• _Work required_
Check which lines of the entries that follow hold "Given", then give the number of those lines and nothing more.

START Recorded data

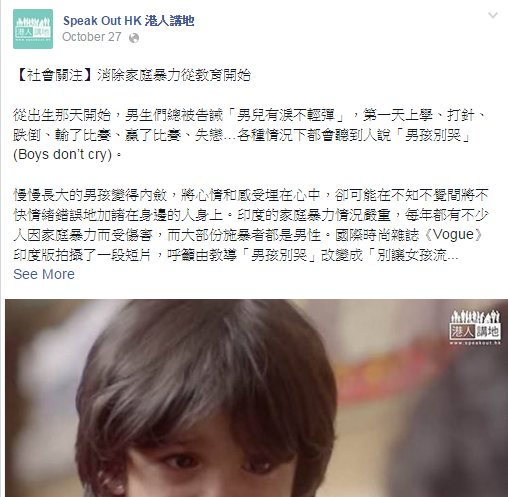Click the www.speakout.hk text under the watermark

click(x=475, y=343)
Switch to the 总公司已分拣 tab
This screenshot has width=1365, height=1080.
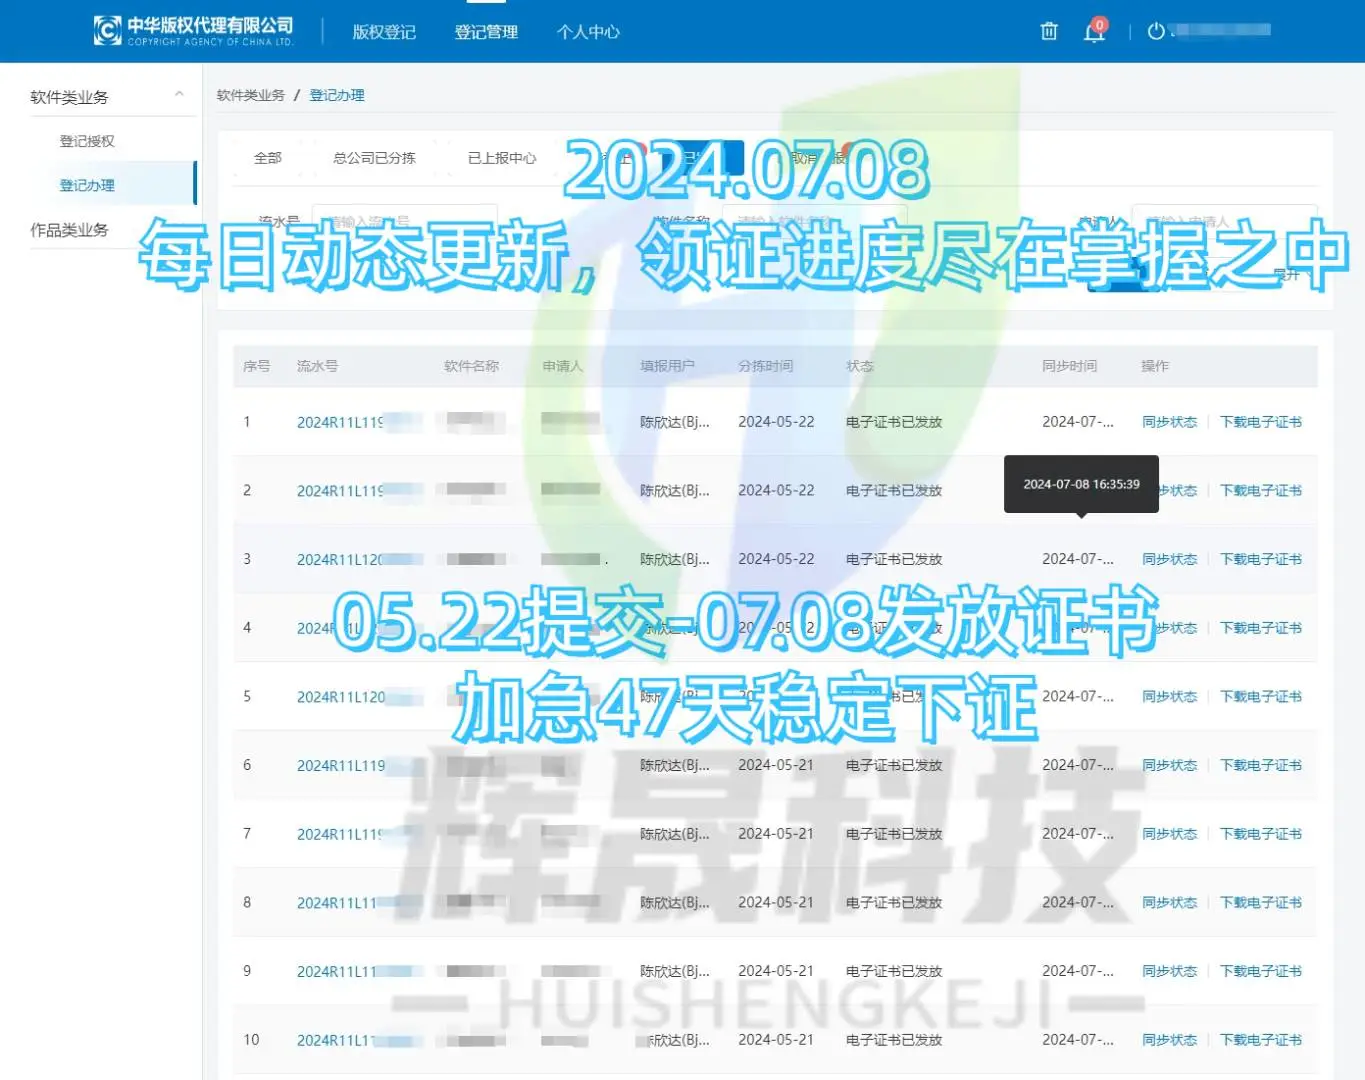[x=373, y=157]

END Recorded data
START Recorded data

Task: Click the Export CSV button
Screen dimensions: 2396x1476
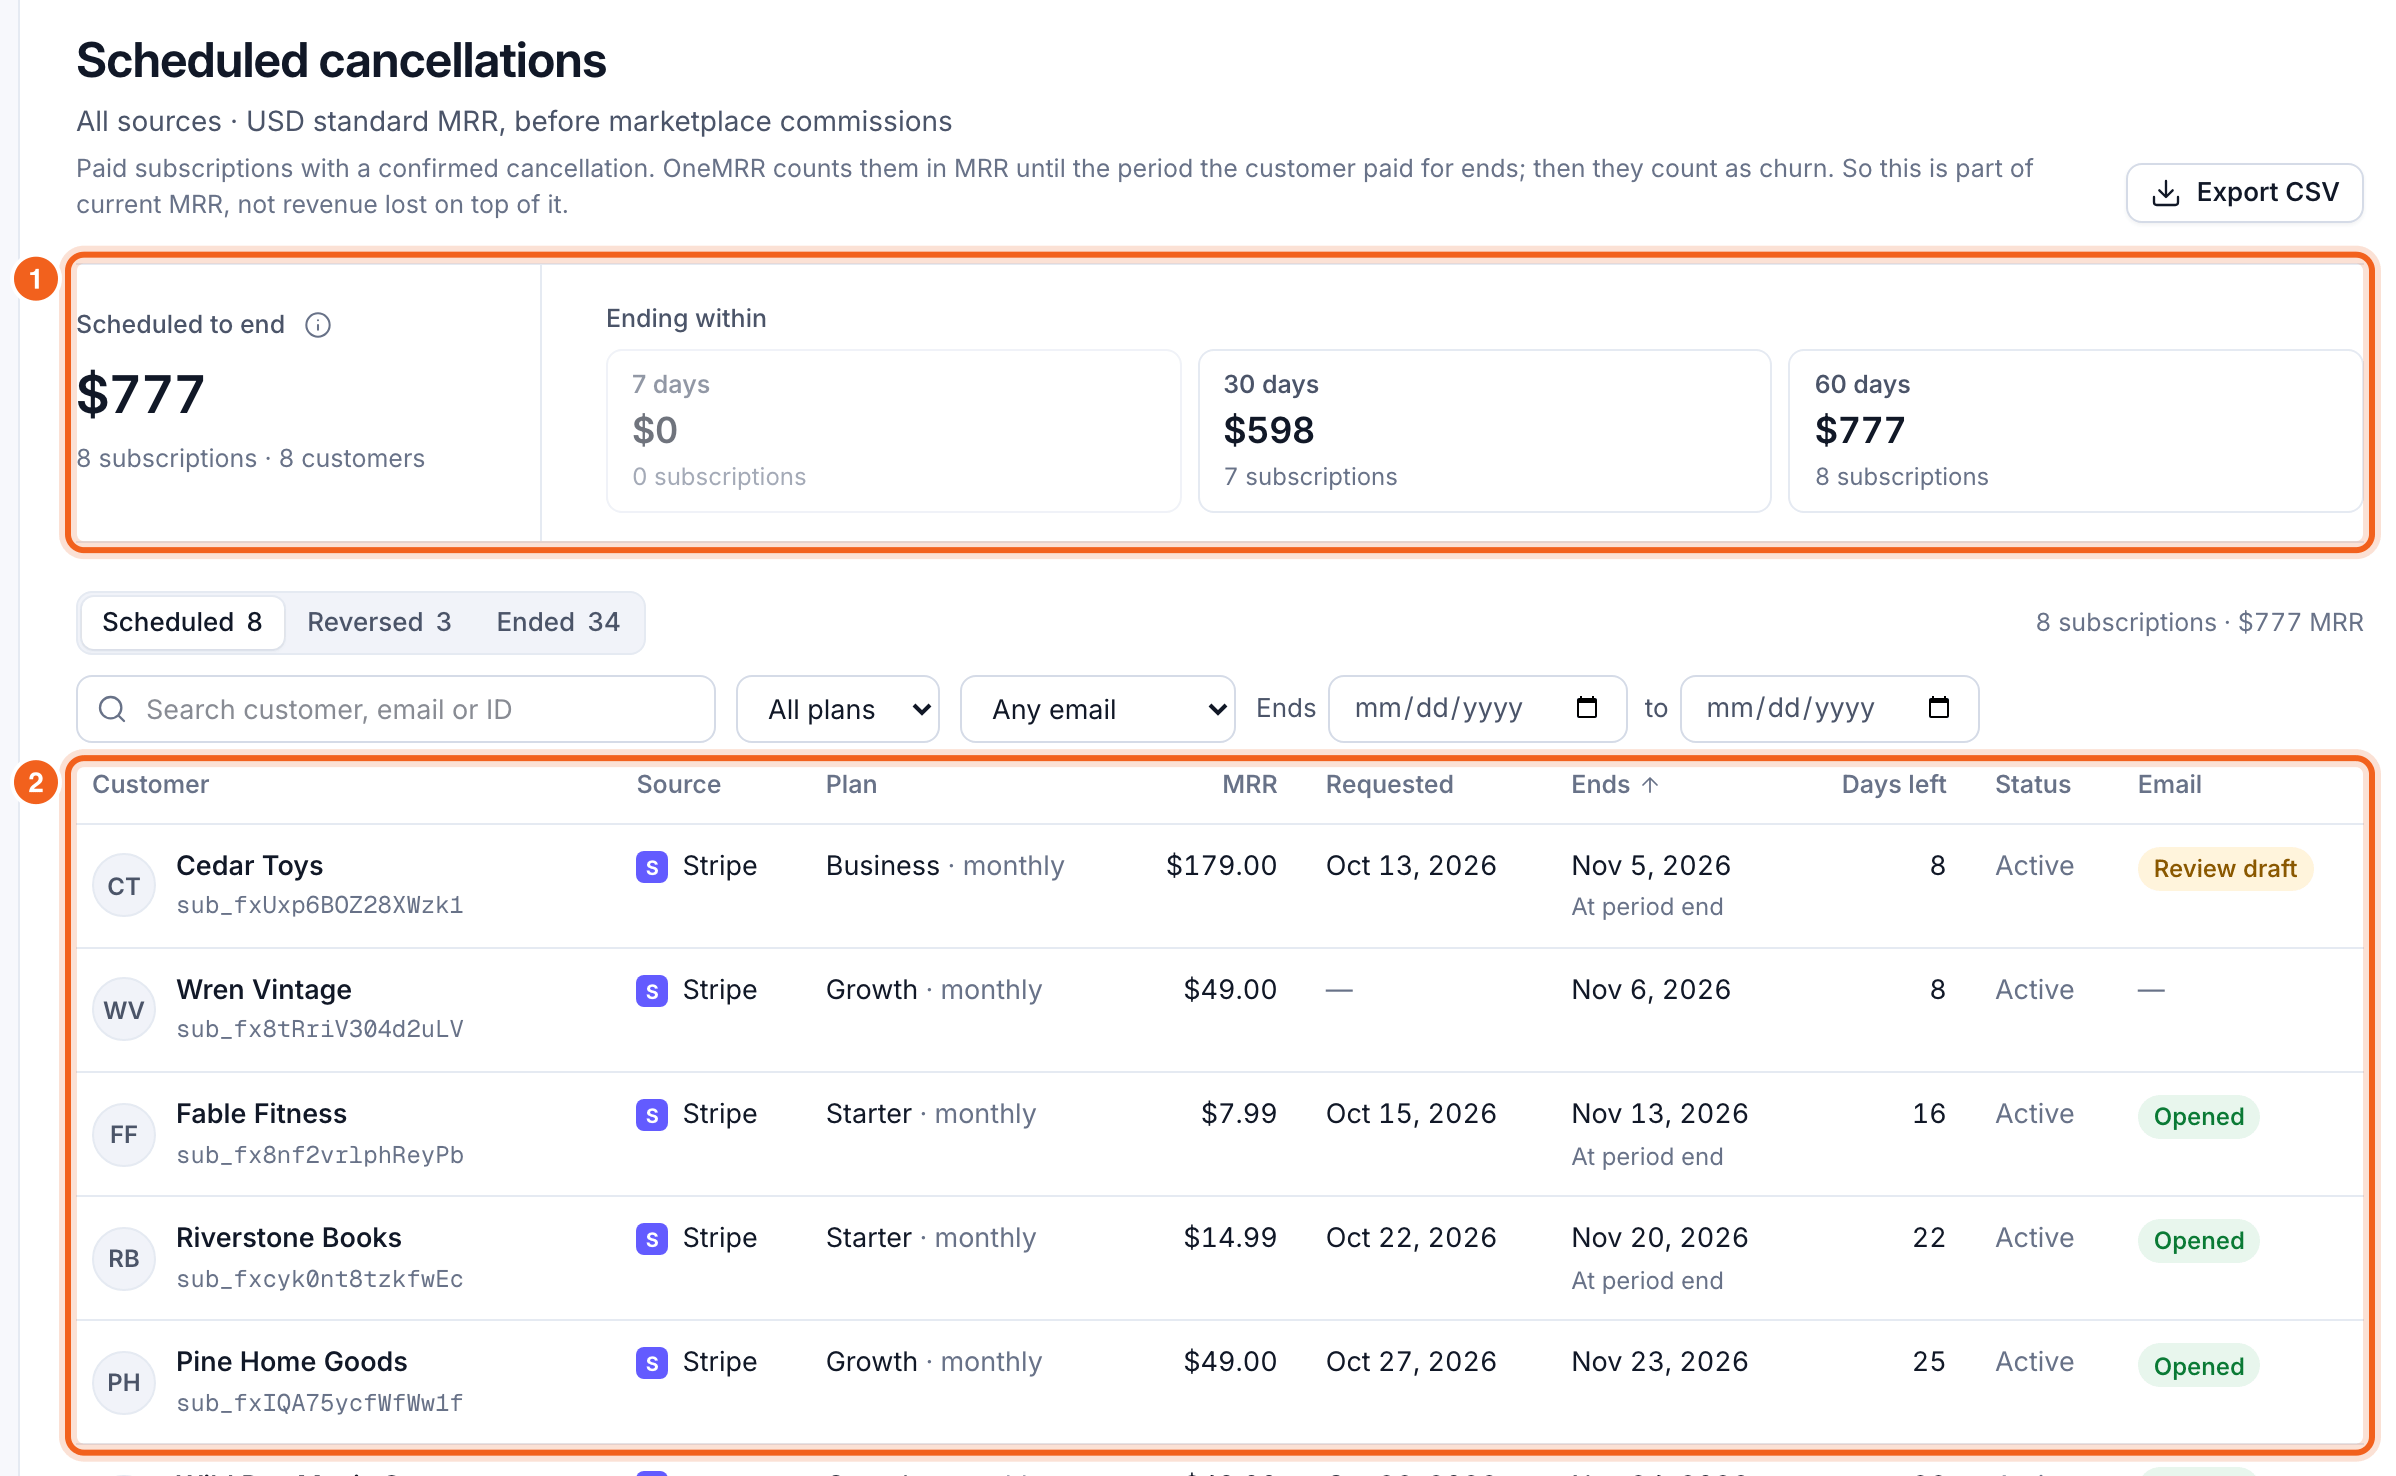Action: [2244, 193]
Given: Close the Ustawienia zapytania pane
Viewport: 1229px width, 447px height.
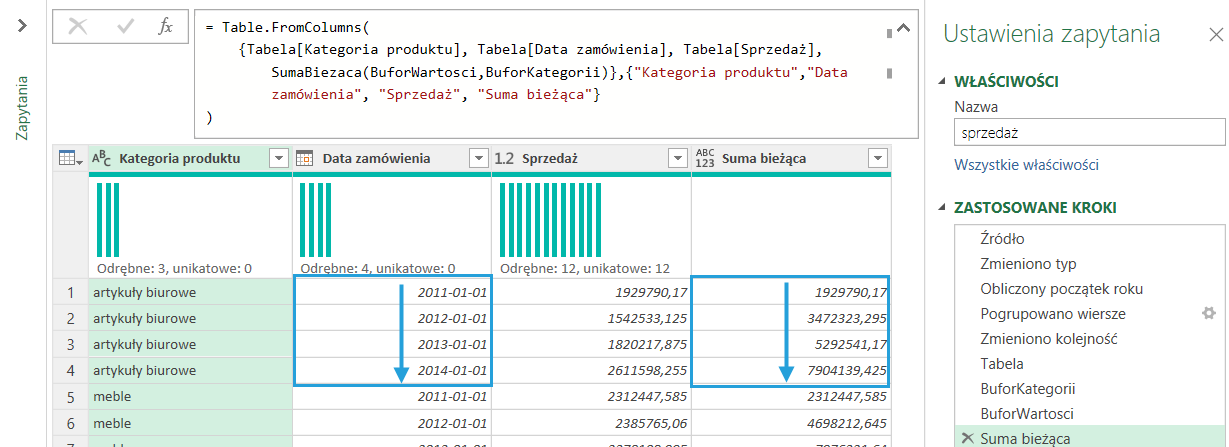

END Recorded data
START Recorded data

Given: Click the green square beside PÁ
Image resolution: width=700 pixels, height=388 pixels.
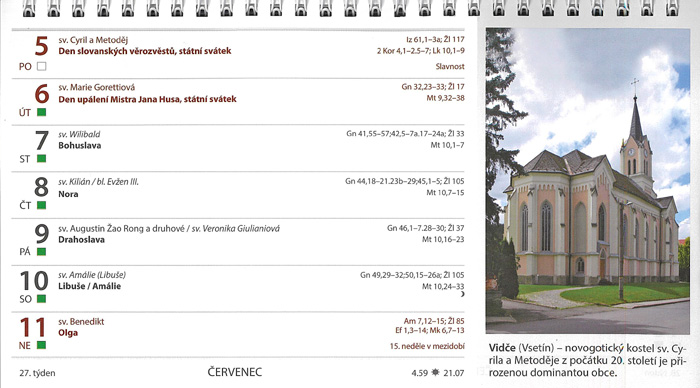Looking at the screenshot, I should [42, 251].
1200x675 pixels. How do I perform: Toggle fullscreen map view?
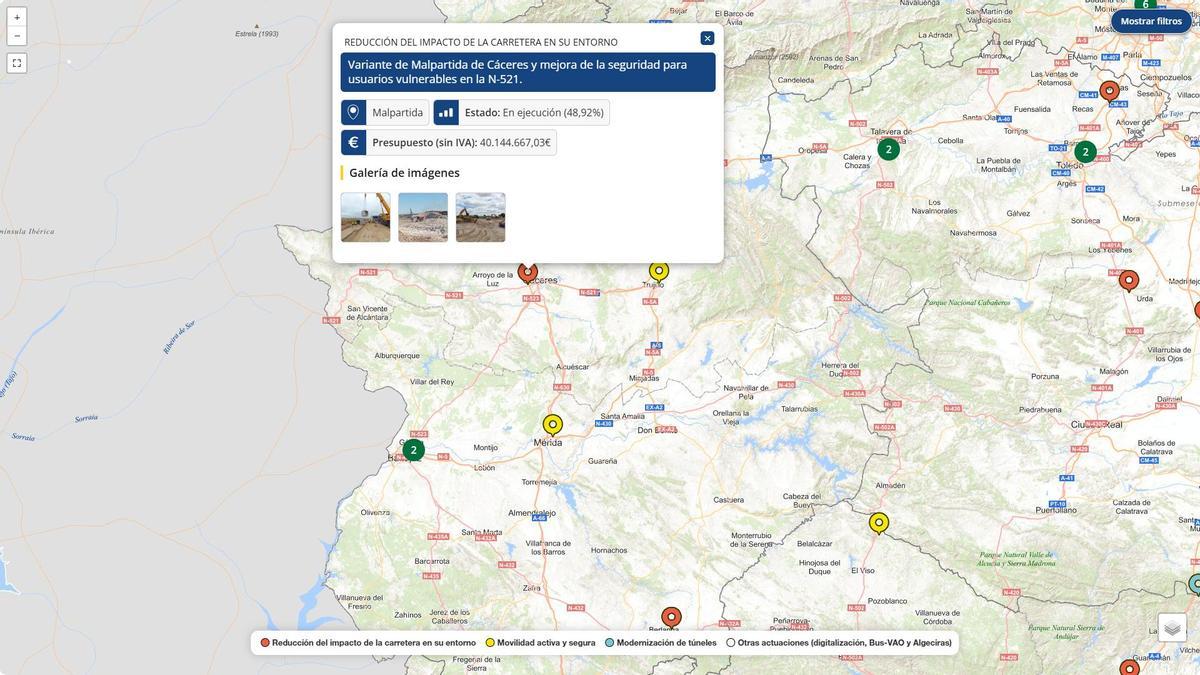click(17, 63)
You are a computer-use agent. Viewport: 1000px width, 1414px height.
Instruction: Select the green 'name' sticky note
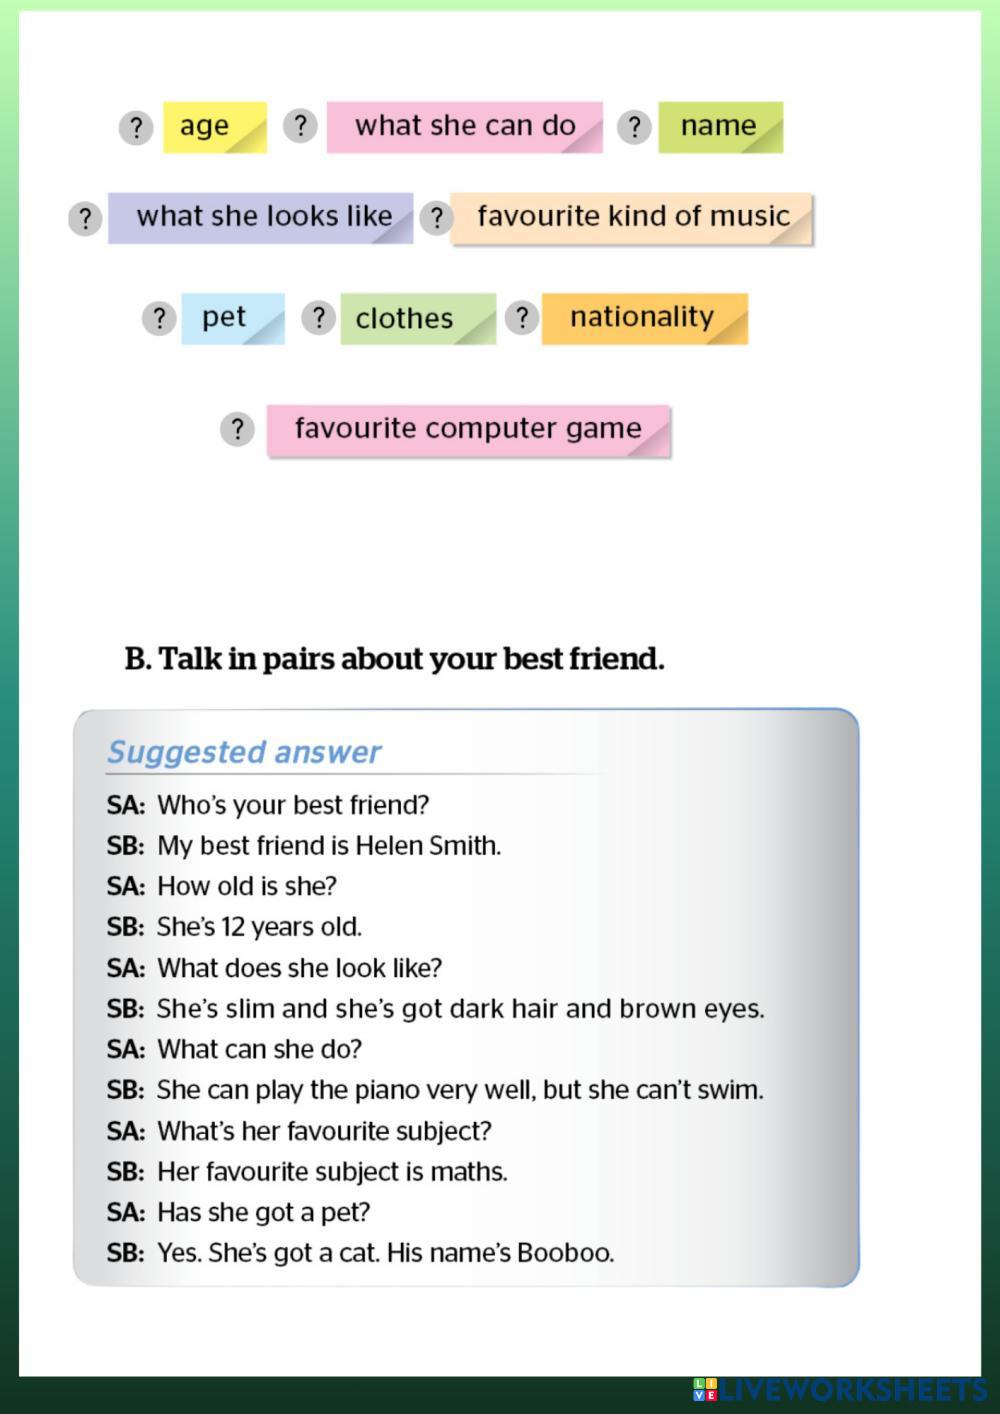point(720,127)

END Recorded data

• _Answer for the task_
2